Turns out she’s a physician “two of my daughters are,” says the proud papa, waking up from the snooze in his chair. I complement her on her patience. “You should ask my daughter how patient I am,” she says. But smiles. I bet she’s a great doc.

The Bike Master

72, looks like a rugged, pudgy white guy. Casually talked about biking. Was laid up for a bit “because I had a cancer thing up my nose.” I realized while talking with him that the ‘painter’s cap’ on his head was actually a mesh biker’s cap with a bill.

Regaled me with taking the train (another train buff who spends a lot of time riding the rails) to Alberta, then biking down through Montana, then down through Eastern Oregon to meet his daughter for his grandson’s birthday near San Francisco. “You’ve got to go get out of the train in Whitefish, Montana,” he says. “While everyone is out there smoking and filling, check out the scenery. Really beautiful.” ‘Filling,’ he explained, was filling up the engines with diesel. Asked if I smoked after he said that, looking a bit abashed. I feel his angst; nice to have someone who speaks more plainly than politely, sometimes.

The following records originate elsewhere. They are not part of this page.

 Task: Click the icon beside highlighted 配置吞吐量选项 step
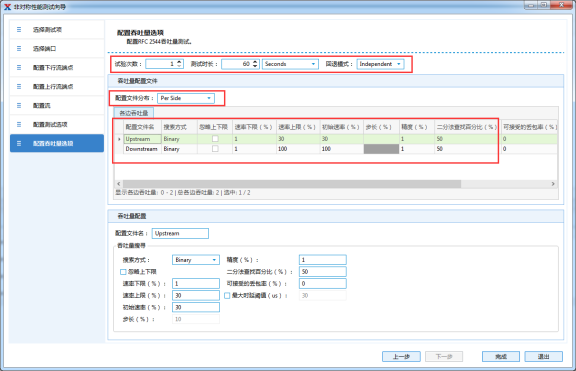click(x=19, y=143)
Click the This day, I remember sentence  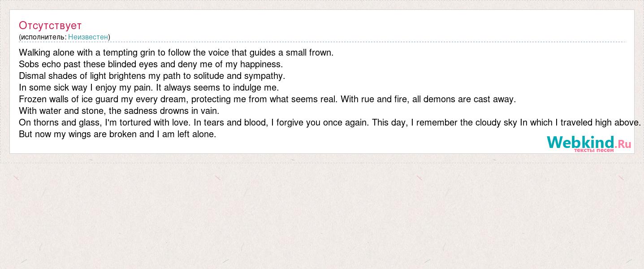tap(506, 122)
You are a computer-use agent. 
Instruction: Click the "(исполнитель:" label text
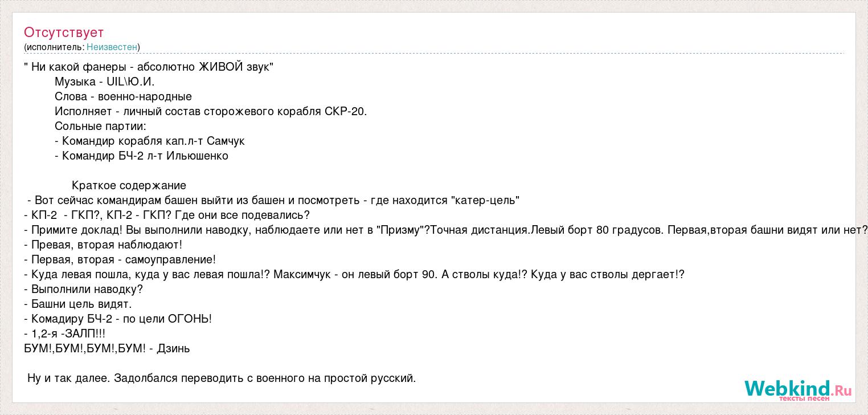pyautogui.click(x=54, y=47)
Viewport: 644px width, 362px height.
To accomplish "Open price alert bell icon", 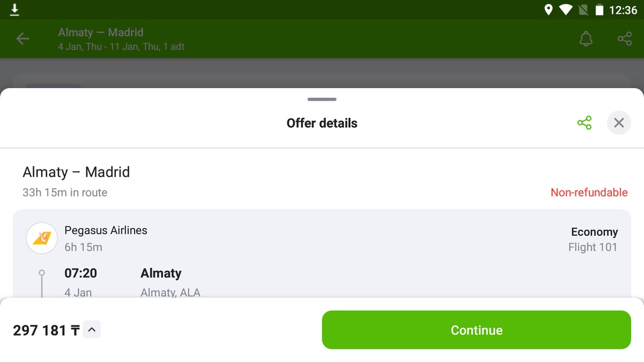I will [585, 39].
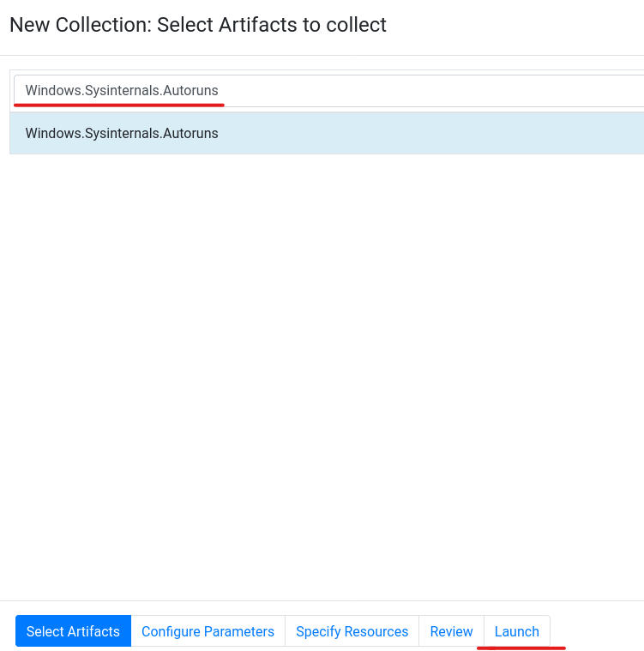Place cursor after typed Autoruns search text
Viewport: 644px width, 651px height.
[220, 91]
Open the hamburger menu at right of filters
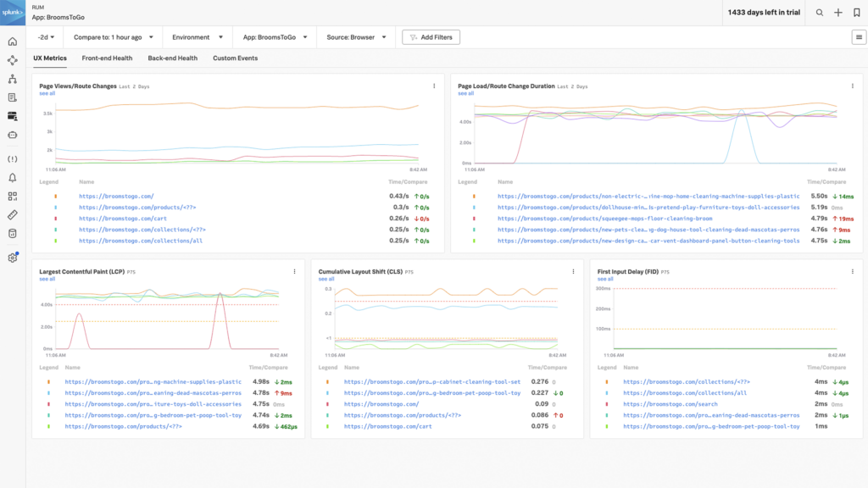The width and height of the screenshot is (868, 488). 858,37
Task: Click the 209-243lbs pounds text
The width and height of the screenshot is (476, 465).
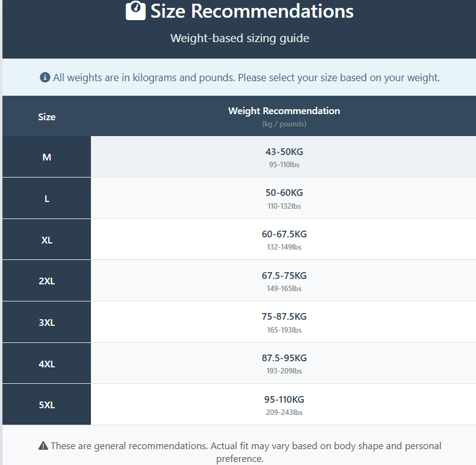Action: tap(284, 413)
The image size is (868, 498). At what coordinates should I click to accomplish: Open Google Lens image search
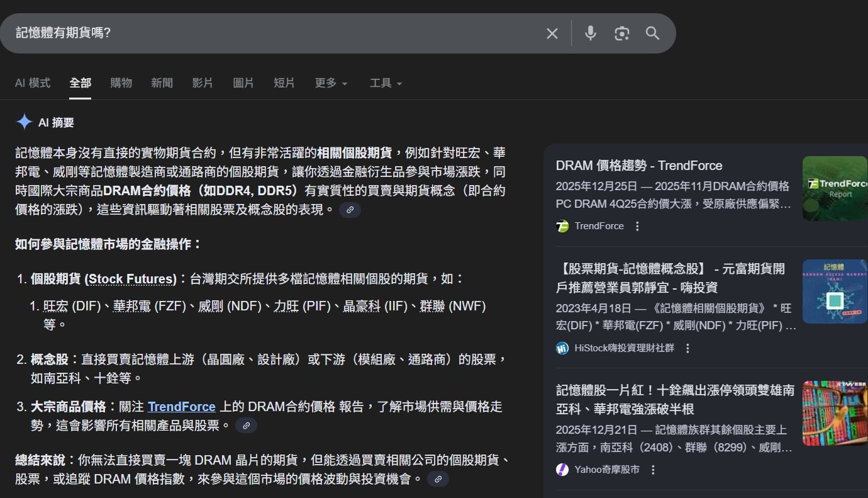(621, 33)
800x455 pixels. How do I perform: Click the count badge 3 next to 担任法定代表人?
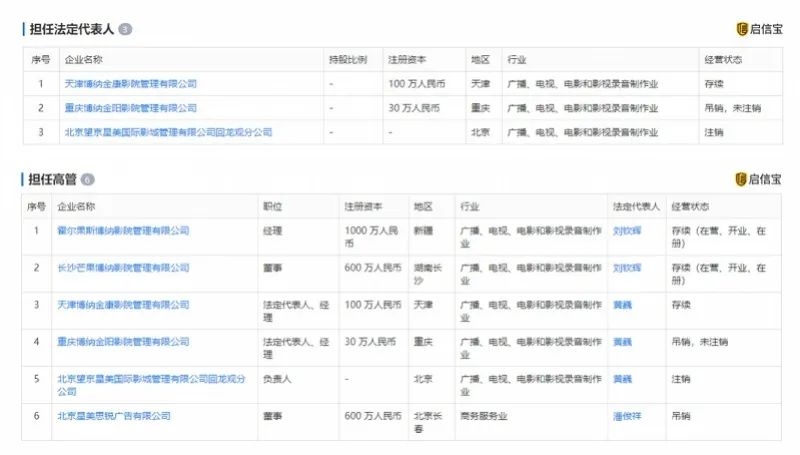pyautogui.click(x=125, y=30)
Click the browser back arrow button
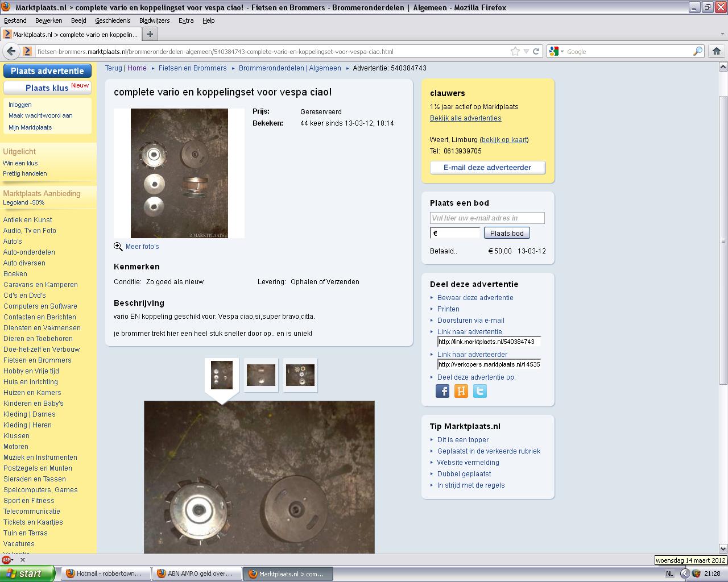 click(x=11, y=51)
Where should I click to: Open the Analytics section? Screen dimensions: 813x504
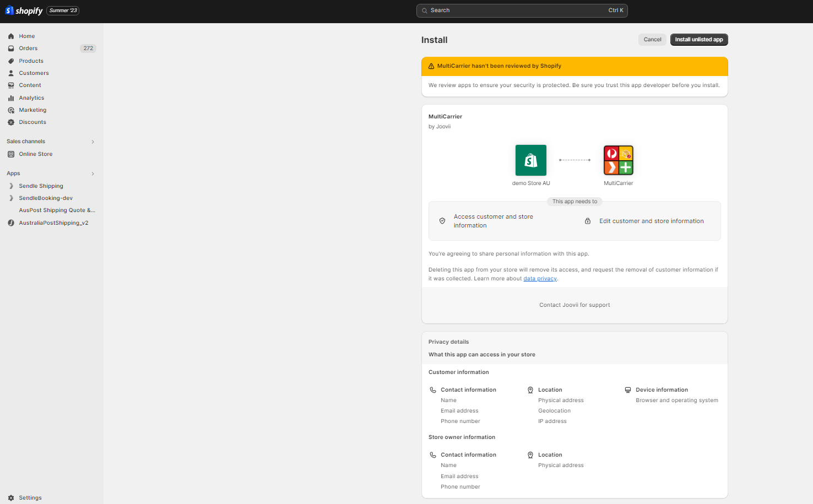[31, 97]
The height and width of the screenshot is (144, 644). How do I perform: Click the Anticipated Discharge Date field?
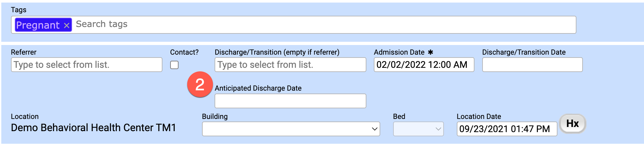(290, 101)
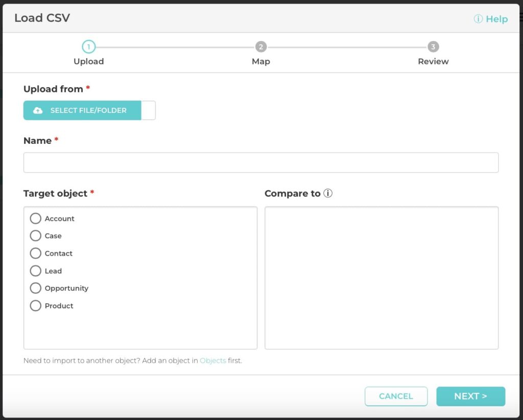Image resolution: width=523 pixels, height=420 pixels.
Task: Click inside the Compare to list box
Action: (382, 278)
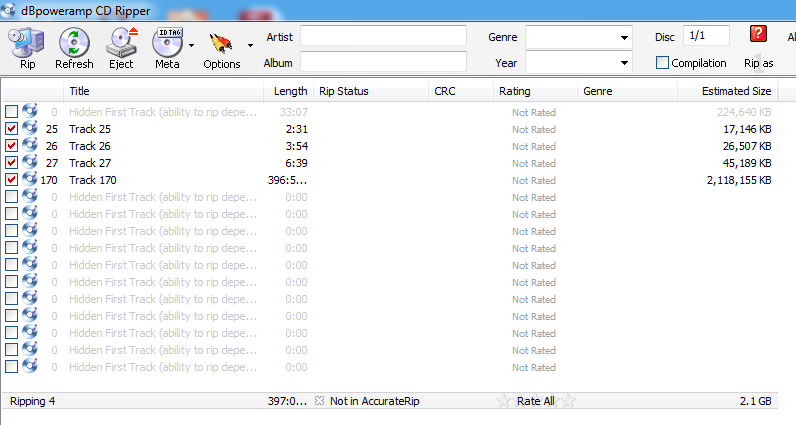Expand the Year dropdown
This screenshot has width=796, height=425.
(624, 63)
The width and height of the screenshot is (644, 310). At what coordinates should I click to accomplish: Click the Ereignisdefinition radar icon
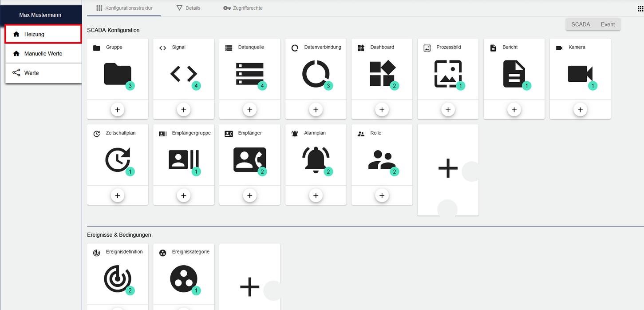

“When I biked the train route from Chicago out to Seattle it was beautiful.” “Wasn’t it a bit bumpy,” I asked? Took a minute, but I got the eye roll. “We would get up every day, my grandson and I, and every day we’d time with the train would come the other way. It was fun how it came by earlier and earlier each day.”

I asked him about biking in Europe, specifically in the Netherlands. “Flat and small,” he said. “I paid five euros to take the train to the beach,” he said. “Three stops later bang, there we were: sand and water. Small place. Americans don’t understand how small the rest of the world can be.” I chuckled and told him the old piece about driving at highway speed for 17 hours and not leaving Texas.

“During the war my wife was heading out to see me at my base. When the conductor said they’d entered Texas she gathered up her things and got ready to get off. Took another day or so, but she got there.”

I told him all about Daughter the Elder and her intended journey. “She’s going self-contained?”

“Yes.”

“Well, remember it’s five dollars to camp and all the hot shower water you want in Oregon,” he said. “California it’s another two quarters to get the water running.”

“And packing food is tough,” I said.

He nodded, and patted his belly. “It never fails,” he said. “I eat whatever I can get my hands on, but I lose 35-40 pounds every time I do a long ride.”